3
votes

First off, has anyone done a performance comparison for throughput/latency between a GRPC client-server implementation v/s a websocket+protobuf client-server implementation? Or at least something similary.

In order to reach this goal, I am trying out the example JAVA helloworld grpc client-server and trying to compare the latency of the response with a similar websocket client-server. Currently i am trying this out with both client and server on my local machine.

The websocket client-server has a simple while loop on the server side. For the grpc server i notice that it uses an asynchronous execution model. I suspect it creates a new thread for each client request, resulting in additional processing overheads. For instance, the websocket response latency i am measuring is in the order of 6-7 ms and the grpc example is showing a latency of about 600-700ms, accounting for protobuf overhead.

In order to do a similar comparison for grpc, is there a way to run the grpc server synchronously? I want to be able to eliminate the overhead of the thread creation/dispatch and other such internal overhead introduced by the asynchronous handling.

I do understand that there is a protobuf overhead involved in grpc that is not there in my websocket client-server example. However i can account for that by measuring the overhead introduced by protobuf processing.

Also, if i cannot run the grpc server synchronously, can i at least measure the thread dispatch/asynchronous processing overhead?

I am relatively new to JAVA, so pardon my ignorance.

2

2 Answers

5
votes

Benchmarking in Java is easy to get wrong. You need to do many seconds worth of warm-up for multiple levels of JIT to kick in. You also need time for the heap size to level-off. In a simplistic one-shot benchmark, it's easy to see the code that runs last is fastest (independent of what that code is), due to class loading. 600 ms is an insanely large number for gRPC latency; we see around 300 µs median latency on Google Compute Engine between two machines, with TLS. I expect you have no warm-ups, so you are counting the time it takes for Java to load gRPC and are measuring Java using its interpreter with gRPC.

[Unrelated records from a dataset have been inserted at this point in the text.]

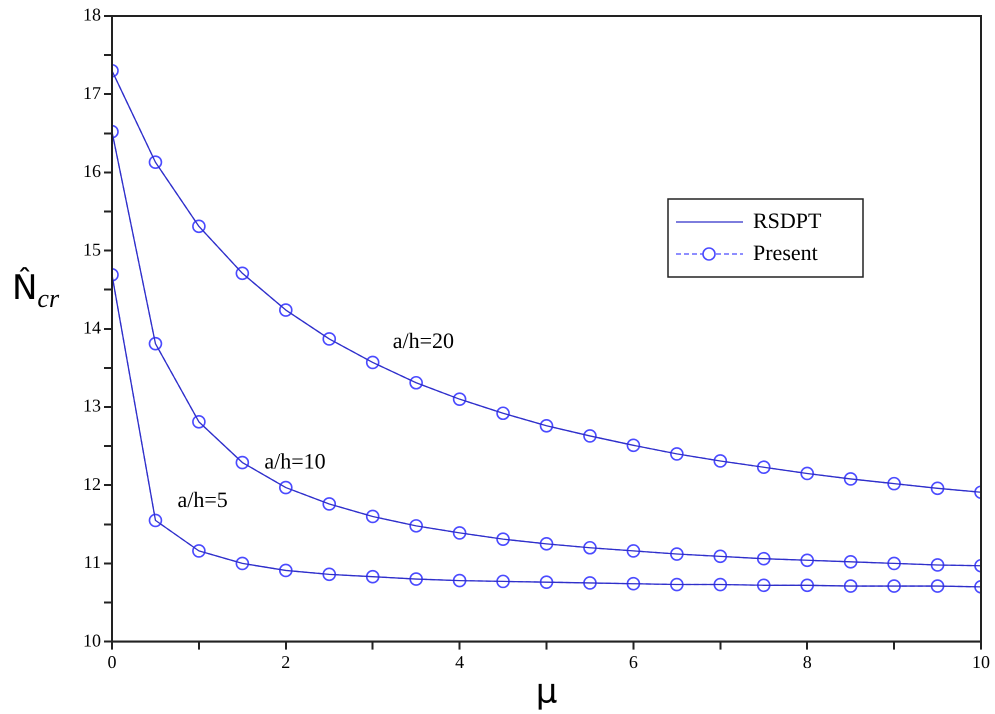 This screenshot has width=995, height=714. I want to click on y-tick-label: 14, so click(92, 328).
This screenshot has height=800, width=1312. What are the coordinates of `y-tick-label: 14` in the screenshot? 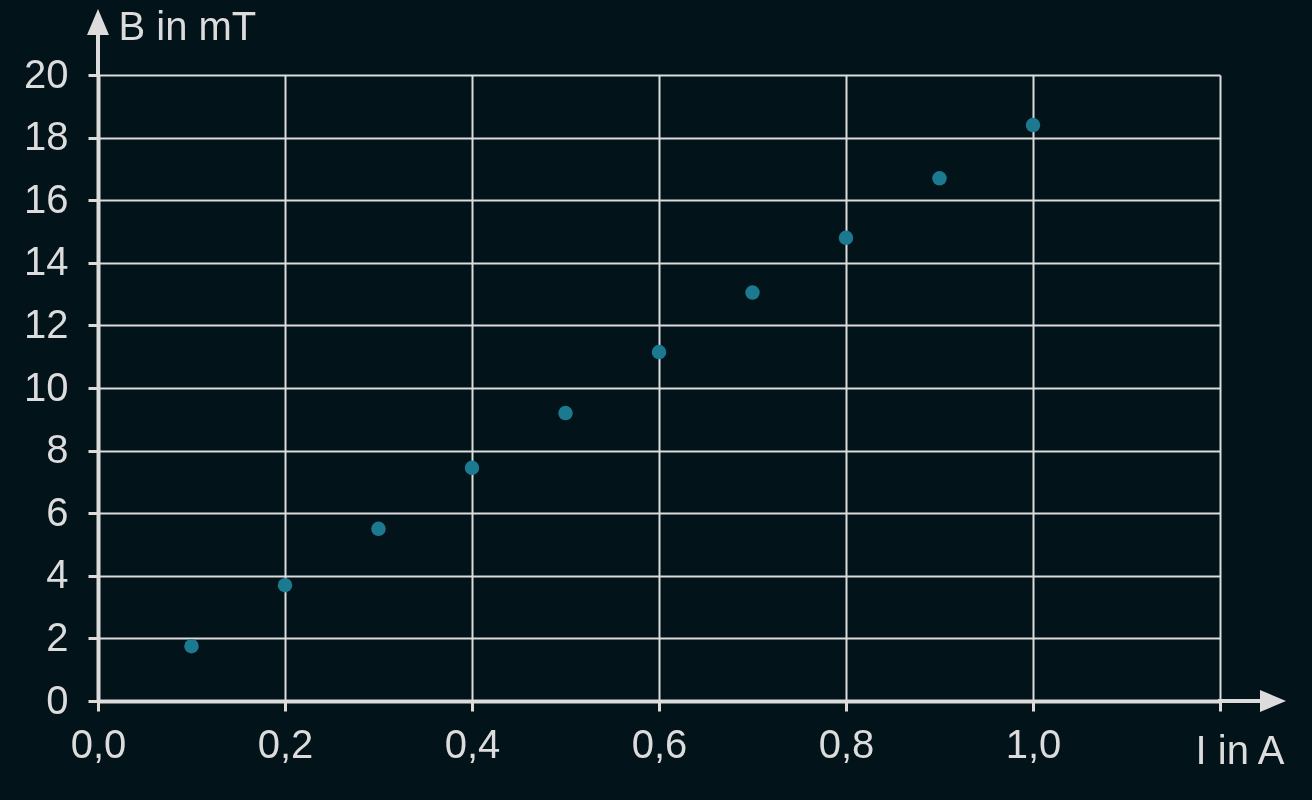 It's located at (46, 262).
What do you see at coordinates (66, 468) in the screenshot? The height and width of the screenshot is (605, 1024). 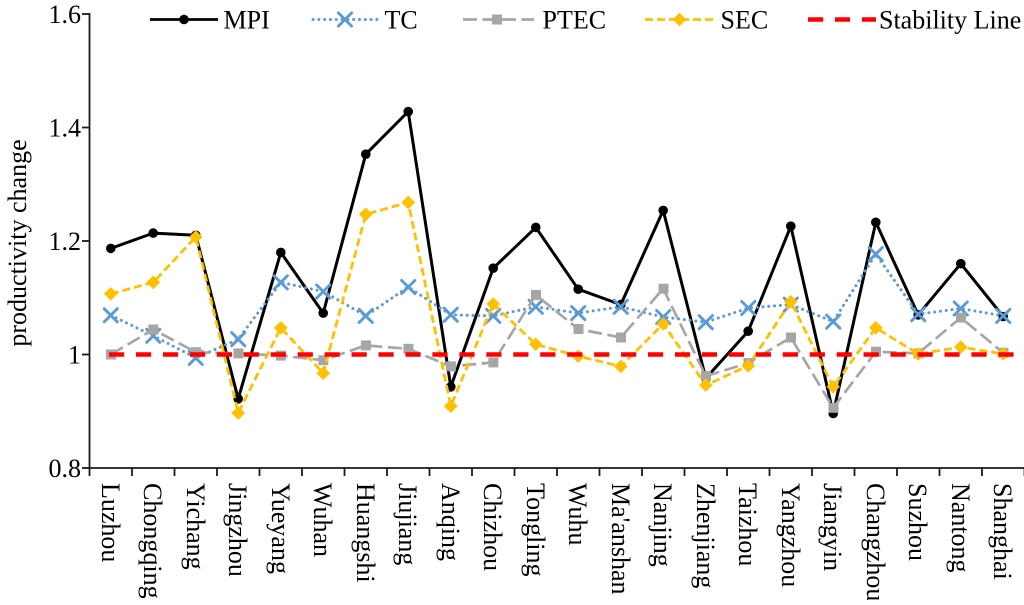 I see `svg-text: 0.8` at bounding box center [66, 468].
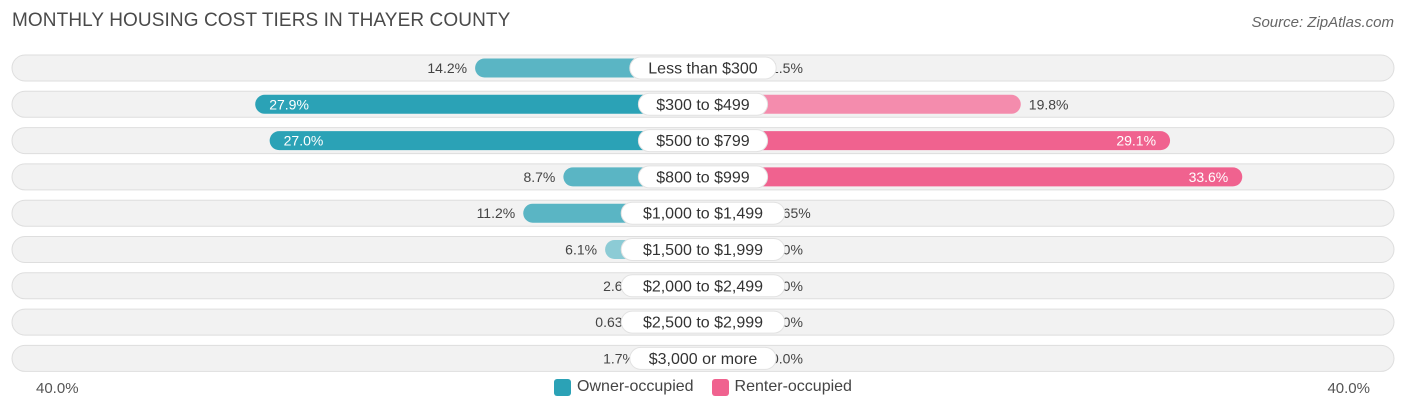 The width and height of the screenshot is (1406, 414). I want to click on renter-value-label: 1.5%, so click(787, 68).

There is not a synchronous version of the gRPC server, and even if there was it would still run with a separate thread by default. grpc-java uses a cached thread pool, so after an initial request gRPC should be able to re-use a thread for calling the service.

The cost of jumping between threads is generally low, although it can add tail latency. In some in-process NOOP benchmarks we see RPC completion in 8 µs using the extra threads and 4 µs without. If you really want though, you can use serverBuilder.directExecutor() to avoid the thread hop. Note that most services would get slower with that option and have really poor tail latency, as service processing can delay I/O.

0
votes

In order to do a similar comparison for grpc, is there a way to run the grpc server synchronously? I want to be able to eliminate the overhead of the thread creation/dispatch and other such internal overhead introduced by the asynchronous handling.

You can create a synchronous client. Generally the asynchronous is way faster. (Tested in Scala) You can simply use all resources you got in an non-blocking way. I would create a test on how many request from how many clients the server can handle per second. You can than limit the incoming request per client to make sure that your service will not crash. Asynchronous is also better for HTTP 2. HTTP 2 provides Multiplexing.

For a Benchmark I can recommend Metrics. You can expose the metrics via log or http endpoint.